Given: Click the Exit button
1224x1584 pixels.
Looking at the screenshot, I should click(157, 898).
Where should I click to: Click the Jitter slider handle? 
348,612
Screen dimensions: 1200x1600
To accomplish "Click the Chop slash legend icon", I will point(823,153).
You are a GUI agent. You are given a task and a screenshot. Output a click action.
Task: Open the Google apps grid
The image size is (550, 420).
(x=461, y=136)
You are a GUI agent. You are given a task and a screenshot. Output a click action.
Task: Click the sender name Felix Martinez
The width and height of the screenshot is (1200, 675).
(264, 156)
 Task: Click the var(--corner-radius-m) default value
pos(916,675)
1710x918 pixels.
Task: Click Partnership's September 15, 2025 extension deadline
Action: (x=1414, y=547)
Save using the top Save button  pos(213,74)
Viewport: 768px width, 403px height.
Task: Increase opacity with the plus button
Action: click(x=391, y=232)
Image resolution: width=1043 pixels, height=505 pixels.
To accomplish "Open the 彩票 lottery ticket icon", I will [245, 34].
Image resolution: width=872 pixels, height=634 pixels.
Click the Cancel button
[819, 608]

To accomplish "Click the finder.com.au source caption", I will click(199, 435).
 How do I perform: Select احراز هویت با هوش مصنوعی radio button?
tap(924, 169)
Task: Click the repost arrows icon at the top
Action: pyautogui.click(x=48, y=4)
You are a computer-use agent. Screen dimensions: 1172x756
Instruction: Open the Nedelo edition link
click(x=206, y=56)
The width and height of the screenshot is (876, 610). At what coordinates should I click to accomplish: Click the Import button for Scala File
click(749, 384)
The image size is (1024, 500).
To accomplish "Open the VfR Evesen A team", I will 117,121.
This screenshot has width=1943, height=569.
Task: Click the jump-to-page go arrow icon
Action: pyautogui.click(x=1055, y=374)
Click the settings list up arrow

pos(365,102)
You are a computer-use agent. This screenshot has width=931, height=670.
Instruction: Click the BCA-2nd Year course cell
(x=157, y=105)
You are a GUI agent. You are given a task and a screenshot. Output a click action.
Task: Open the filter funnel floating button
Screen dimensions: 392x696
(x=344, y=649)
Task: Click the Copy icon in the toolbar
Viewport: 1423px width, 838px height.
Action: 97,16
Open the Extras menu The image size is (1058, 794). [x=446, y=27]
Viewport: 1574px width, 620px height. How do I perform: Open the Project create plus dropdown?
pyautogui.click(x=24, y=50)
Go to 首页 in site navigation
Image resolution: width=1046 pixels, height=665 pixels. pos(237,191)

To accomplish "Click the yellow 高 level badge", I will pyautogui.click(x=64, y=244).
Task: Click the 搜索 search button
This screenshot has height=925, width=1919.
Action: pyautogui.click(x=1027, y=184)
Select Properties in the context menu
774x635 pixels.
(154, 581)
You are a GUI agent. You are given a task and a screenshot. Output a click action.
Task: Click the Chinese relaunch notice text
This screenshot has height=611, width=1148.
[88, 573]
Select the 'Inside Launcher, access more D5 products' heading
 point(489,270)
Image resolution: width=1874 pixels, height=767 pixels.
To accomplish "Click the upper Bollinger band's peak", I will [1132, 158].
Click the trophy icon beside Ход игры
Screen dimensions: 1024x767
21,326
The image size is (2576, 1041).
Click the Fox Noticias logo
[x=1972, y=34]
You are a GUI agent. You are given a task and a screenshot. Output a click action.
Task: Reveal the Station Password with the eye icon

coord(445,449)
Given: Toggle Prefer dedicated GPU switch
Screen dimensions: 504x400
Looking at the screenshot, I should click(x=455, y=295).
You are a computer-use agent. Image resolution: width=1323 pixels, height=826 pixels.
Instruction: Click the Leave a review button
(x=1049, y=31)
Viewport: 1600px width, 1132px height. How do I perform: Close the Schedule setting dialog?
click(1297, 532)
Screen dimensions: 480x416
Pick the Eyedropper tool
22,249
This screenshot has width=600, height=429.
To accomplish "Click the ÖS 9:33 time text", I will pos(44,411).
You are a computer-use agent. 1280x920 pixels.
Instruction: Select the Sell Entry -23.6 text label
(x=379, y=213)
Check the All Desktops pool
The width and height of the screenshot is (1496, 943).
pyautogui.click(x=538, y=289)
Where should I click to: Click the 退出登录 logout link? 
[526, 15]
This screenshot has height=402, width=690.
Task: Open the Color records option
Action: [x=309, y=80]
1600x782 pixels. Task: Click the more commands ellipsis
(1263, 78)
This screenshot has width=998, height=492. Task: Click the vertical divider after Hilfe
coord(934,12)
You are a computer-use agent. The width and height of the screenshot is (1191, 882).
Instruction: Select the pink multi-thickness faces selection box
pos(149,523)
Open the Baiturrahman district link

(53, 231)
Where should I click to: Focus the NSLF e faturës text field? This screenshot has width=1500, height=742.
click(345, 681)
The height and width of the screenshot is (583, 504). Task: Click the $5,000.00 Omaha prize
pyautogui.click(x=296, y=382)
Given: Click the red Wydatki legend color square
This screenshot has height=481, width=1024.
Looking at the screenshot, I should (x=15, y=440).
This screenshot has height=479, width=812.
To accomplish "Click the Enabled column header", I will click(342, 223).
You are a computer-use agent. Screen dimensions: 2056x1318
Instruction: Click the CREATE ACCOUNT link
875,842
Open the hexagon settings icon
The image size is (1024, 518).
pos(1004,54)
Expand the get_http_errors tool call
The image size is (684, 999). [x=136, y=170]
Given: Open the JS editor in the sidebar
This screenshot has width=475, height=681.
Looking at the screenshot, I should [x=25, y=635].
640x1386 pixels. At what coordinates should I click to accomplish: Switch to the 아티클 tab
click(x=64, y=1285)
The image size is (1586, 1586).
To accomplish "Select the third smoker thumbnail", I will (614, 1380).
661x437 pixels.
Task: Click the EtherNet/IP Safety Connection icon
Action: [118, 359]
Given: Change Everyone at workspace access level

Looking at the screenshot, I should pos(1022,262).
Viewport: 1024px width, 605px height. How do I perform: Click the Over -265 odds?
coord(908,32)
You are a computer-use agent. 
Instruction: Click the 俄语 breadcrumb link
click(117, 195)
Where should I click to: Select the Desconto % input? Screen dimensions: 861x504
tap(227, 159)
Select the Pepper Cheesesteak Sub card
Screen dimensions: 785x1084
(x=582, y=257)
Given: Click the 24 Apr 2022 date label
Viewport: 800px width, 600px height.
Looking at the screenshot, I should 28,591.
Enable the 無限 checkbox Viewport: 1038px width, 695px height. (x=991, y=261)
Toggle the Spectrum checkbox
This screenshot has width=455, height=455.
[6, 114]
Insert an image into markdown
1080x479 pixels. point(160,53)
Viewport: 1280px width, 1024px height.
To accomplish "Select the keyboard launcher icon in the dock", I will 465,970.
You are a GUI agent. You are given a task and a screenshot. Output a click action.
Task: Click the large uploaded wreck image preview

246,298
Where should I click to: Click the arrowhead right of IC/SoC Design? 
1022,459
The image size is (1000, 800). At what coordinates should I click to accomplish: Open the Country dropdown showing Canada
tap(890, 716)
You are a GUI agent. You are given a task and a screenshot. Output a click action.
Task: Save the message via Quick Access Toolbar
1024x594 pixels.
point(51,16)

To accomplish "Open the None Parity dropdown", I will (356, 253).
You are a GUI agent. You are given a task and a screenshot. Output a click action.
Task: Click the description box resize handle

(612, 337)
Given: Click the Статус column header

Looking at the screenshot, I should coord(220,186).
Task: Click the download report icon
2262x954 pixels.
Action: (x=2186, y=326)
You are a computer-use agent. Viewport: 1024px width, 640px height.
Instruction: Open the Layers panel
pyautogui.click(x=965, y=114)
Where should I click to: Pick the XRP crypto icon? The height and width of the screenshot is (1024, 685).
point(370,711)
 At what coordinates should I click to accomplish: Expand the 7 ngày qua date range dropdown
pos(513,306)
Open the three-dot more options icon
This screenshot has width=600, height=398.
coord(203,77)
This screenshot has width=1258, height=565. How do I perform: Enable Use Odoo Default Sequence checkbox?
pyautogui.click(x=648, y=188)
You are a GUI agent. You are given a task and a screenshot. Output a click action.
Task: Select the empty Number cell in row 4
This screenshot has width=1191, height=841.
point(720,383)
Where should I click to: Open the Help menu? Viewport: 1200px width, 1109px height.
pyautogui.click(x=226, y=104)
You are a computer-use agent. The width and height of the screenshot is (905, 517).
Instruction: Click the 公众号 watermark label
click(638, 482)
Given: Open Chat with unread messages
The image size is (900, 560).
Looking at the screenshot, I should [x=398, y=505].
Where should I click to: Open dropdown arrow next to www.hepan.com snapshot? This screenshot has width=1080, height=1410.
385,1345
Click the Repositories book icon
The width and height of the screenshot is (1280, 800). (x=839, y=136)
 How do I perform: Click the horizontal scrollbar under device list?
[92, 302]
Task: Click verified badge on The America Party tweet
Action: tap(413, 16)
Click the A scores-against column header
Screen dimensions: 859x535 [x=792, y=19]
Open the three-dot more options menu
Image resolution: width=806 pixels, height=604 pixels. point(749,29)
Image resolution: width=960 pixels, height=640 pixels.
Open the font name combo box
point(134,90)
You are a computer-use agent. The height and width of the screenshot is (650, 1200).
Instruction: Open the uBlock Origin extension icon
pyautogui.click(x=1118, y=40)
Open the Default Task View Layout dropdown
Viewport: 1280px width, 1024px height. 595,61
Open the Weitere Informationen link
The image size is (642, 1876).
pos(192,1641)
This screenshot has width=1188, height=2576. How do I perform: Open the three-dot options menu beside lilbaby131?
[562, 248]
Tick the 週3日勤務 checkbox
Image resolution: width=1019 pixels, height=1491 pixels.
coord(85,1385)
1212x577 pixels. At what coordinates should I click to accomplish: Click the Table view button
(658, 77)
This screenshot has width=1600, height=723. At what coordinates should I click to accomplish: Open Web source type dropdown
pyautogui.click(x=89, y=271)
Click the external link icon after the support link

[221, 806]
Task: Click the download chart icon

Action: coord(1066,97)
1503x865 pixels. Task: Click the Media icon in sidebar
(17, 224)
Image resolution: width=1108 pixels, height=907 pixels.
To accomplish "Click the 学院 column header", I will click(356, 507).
━━━━━━━━
### [Exercise directions]
Please restate only the opening stretch of the records above: every line from the first through the one containing "Image resolution: width=872", exactly as written.

### [Finished task]
Given: Click the Exit button
1224x1584 pixels.
Looking at the screenshot, I should click(157, 898).
Where should I click to: Click the Jitter slider handle? 
348,612
Screen dimensions: 1200x1600
To accomplish "Click the Chop slash legend icon", I will point(823,153).
You are a GUI agent. You are given a task and a screenshot. Output a click action.
Task: Open the Google apps grid
The image size is (550, 420).
(x=461, y=136)
You are a GUI agent. You are given a task and a screenshot. Output a click action.
Task: Click the sender name Felix Martinez
The width and height of the screenshot is (1200, 675).
(264, 156)
 Task: Click the var(--corner-radius-m) default value
pos(916,675)
1710x918 pixels.
Task: Click Partnership's September 15, 2025 extension deadline
Action: (x=1414, y=547)
Save using the top Save button  pos(213,74)
Viewport: 768px width, 403px height.
Task: Increase opacity with the plus button
Action: click(x=391, y=232)
Image resolution: width=1043 pixels, height=505 pixels.
To accomplish "Open the 彩票 lottery ticket icon", I will [245, 34].
Image resolution: width=872 pixels, height=634 pixels.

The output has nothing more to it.